## WHAT YOU SHOULD DO
Rewrite every line of the data from the line containing "Click the Moradia" through the line containing "the Issue navigator", inclusive. Shift each coordinate in the answers by adding 7 to it.

## RECORDS SHOWN
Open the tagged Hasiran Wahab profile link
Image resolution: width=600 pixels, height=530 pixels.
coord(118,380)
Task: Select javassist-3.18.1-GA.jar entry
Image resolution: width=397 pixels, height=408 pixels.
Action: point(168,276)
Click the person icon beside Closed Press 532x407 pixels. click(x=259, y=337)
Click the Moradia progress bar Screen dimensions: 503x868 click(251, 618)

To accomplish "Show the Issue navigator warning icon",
==
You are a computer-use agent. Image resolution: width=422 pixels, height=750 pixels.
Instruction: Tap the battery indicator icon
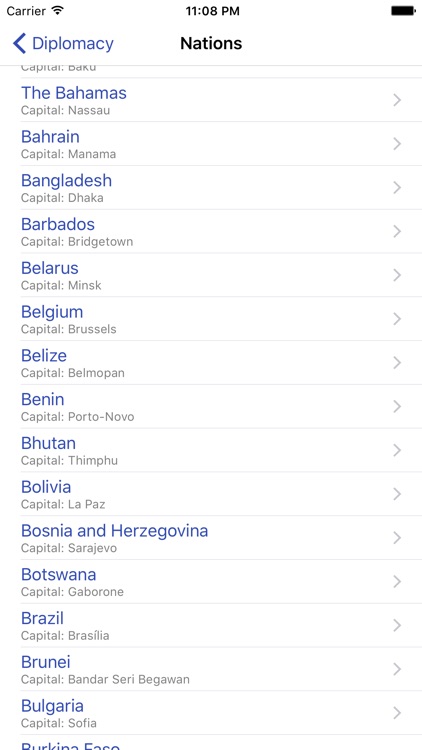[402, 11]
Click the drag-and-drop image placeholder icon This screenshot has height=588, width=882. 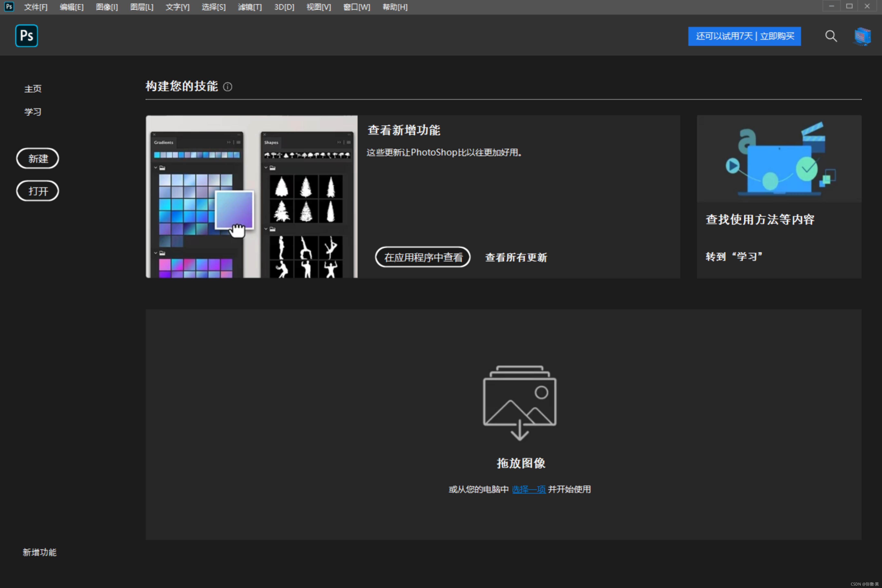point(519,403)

## RESULT BELOW
Click the Moradia progress bar Screen dimensions: 503x868 click(258, 625)

To accomplish "Show the Issue navigator warning icon",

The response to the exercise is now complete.